While the US embassy in China raised the Health Alert Level to 2, President Trump again shrugged it off. "It's one person coming in from China,” he said, “and we have it under control. It's—going to be just fine."
Of course, it was going to be anything but fine. More bad news was on the way. Mostly, for the first year or so, all we would get about the virus would be bad news, some of it very bad. This news told us that people who had the virus could be asymptomatic (not have or not notice symptoms) for several days before it showed, which of course meant people who thought they were perfectly healthy could be out and about and spreading the virus unknowingly before getting sick themselves. Then, those who had been infected, without knowing it, would infect others and so on. A vicious circle of infection that would be hard to stop, since nobody knew they were infected until it was too late.

We were now introduced to a new acronym, one which was to echo down the next two years across the world: PPE. PPE stands for Personal Protective Equipment, and covers gowns, masks, gloves, face shields, all the paraphernalia necessary for medical professionals to provide themselves protection from the virus, and to prevent it being passed on in the event they have been infected.

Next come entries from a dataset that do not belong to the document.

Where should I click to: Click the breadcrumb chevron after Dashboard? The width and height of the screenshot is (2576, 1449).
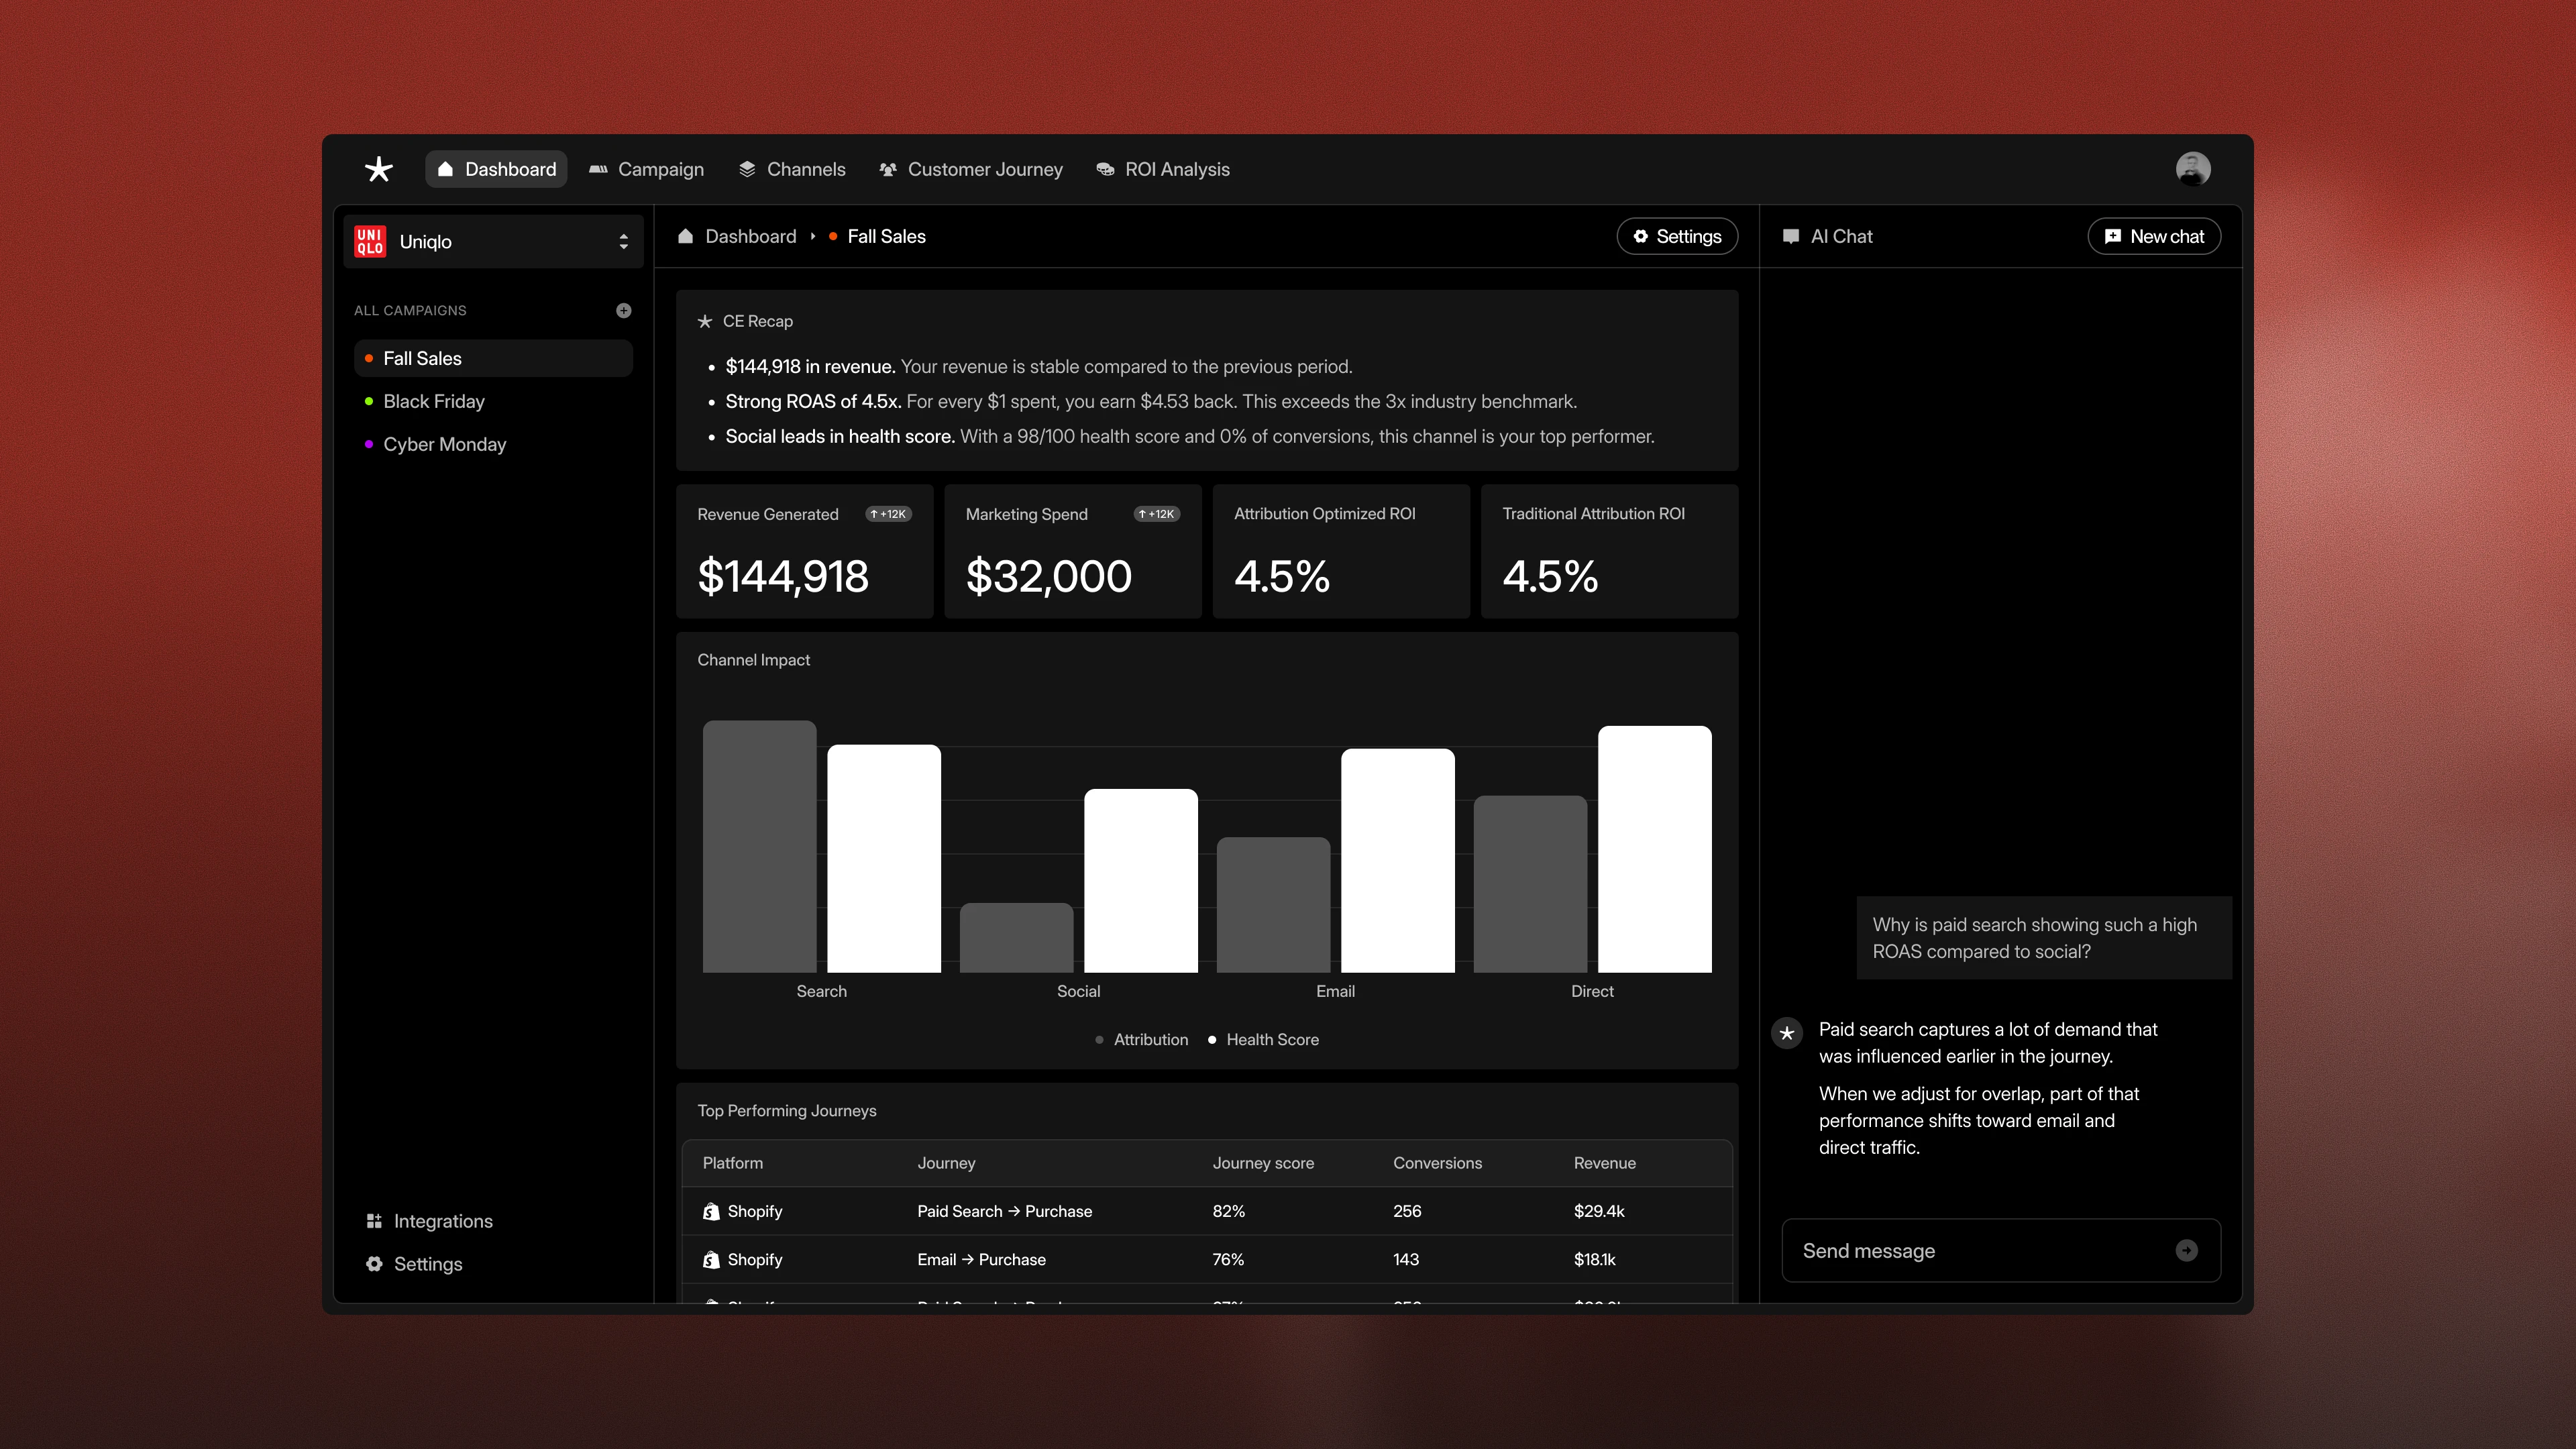813,236
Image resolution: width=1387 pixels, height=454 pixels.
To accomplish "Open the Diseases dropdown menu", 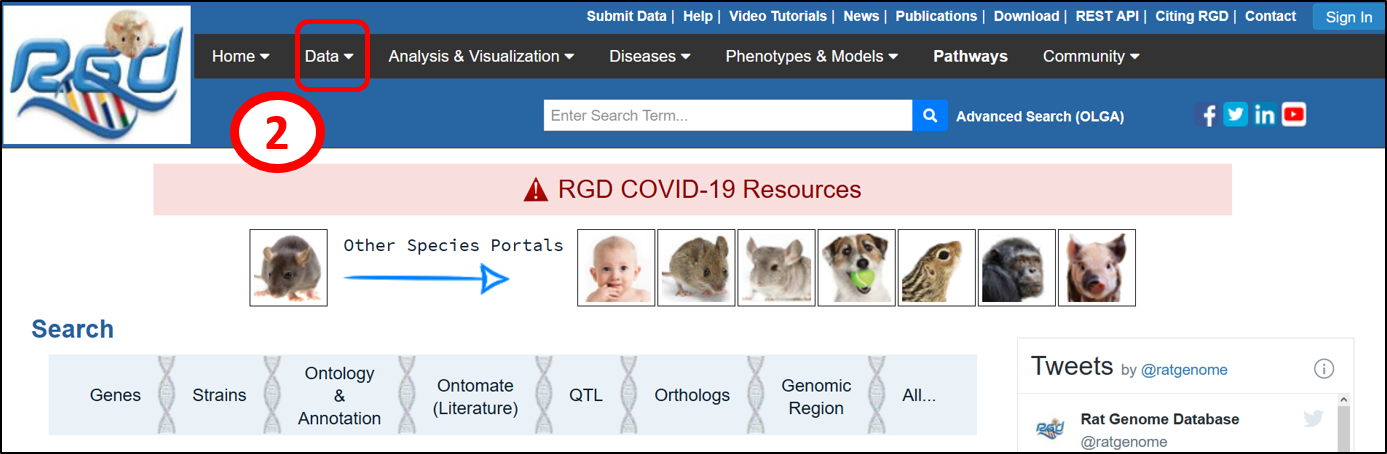I will (649, 57).
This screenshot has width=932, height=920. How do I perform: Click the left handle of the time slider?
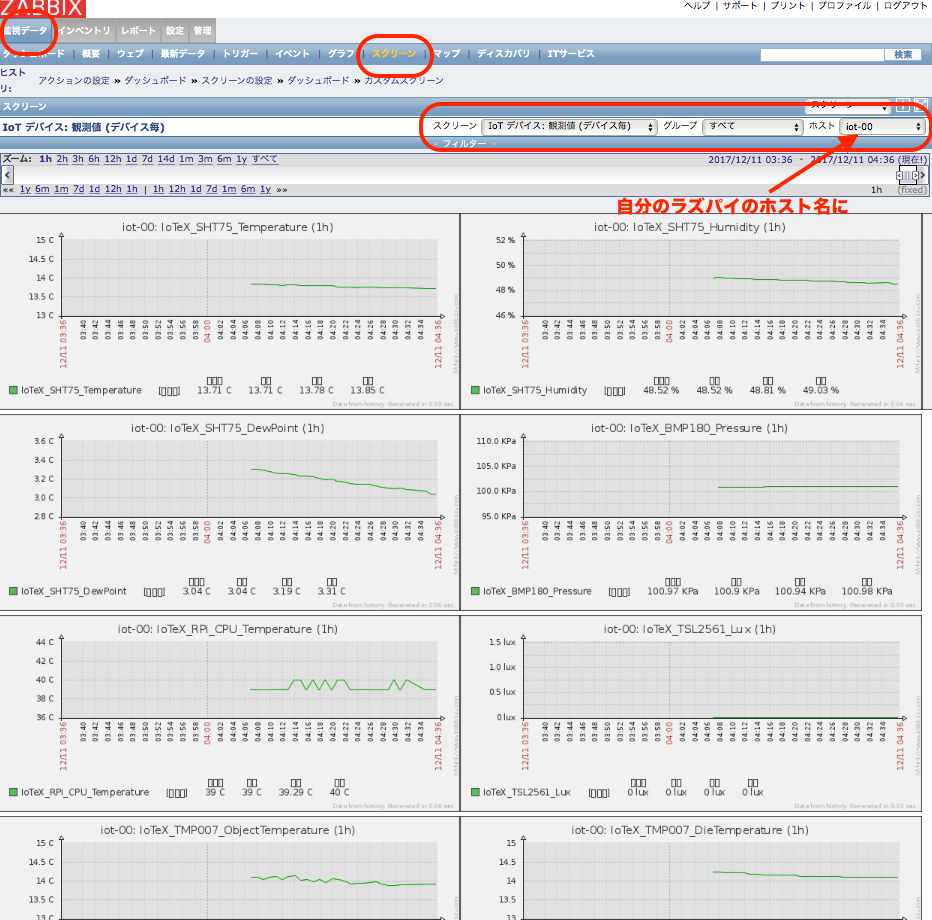[900, 175]
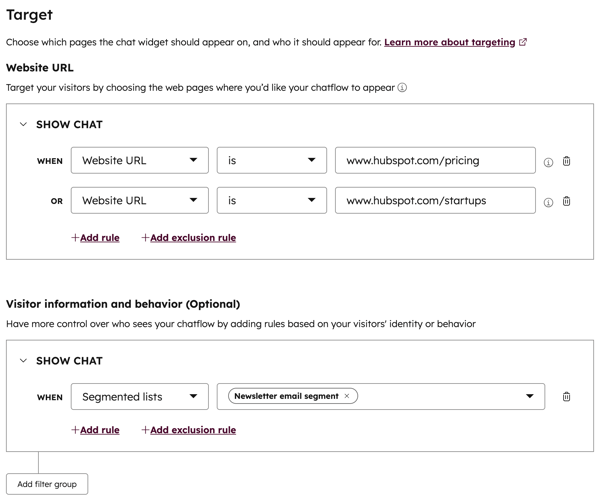Click info icon after Website URL description
Screen dimensions: 600x502
402,88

On January 24 the US reported its second case while France experienced its first, the first case to be detected in Europe. The entire province of Hubei, where Wuhan is located, was put into quarantine. The next day the virus reached Australia. As the last week of January began, cases began to pile up. The USA now had five, South Korea had three, Thailand and Hong Kong reported eight. Dean of the University of Hong Kong, Gabriel Leung, predicted that the amount of cases was in fact about ten times what was being reported, reckoning that there could be up to 100,000 cases in China alone.

Canada was next to fall, then Sri Lanka and Cambodia, while Germany recorded its first case January 27, while a scare in neighbouring Austria turned out to be a false alarm. Samoa, the first country to implement mandatory quarantine for Chinese travellers, detained six people who had been stopped from entering the country. The Director-General of the WHO went to China to discuss the situation with the Chinese government. Brazil and Ecuador reported “possible” cases, as did Finland, Armenia, Georgia and the United Arab Emirates. Air Canada became the first airline to suspend all flights to China. Peter Navarro, Director of Trade and Manufacturing in the Trump administration, began to sound alarm bells, warning that the virus could infect millions of Americans and recommending all travel to China be stopped. China’s cases now numbered around 6,000.

And the virus hadn’t even got started yet.

As January wound down, the WHO declared the coronavirus a "Public Health Emergency of International Concern", advising all countries to prepare for a possible pandemic. India, the Philippines and Italy confirmed their first cases, while Vietnam now had three, while in the US the first case of person-to-person transmission, marking their sixth case overall, was reported. Azar, the CDC's Robert Redfield and National Institute of Health director Anthony Faucci, the last a name which would become synonymous with the virus, for two very different reasons, declared that a ban on travel into the USA from China should be implemented.

On January 31 the first cases were reported in the United Kingdom, Russia, Sweden and Spain. By the end of the month a total of twenty-seven countries spread across five continents had cases of the novel coronavirus.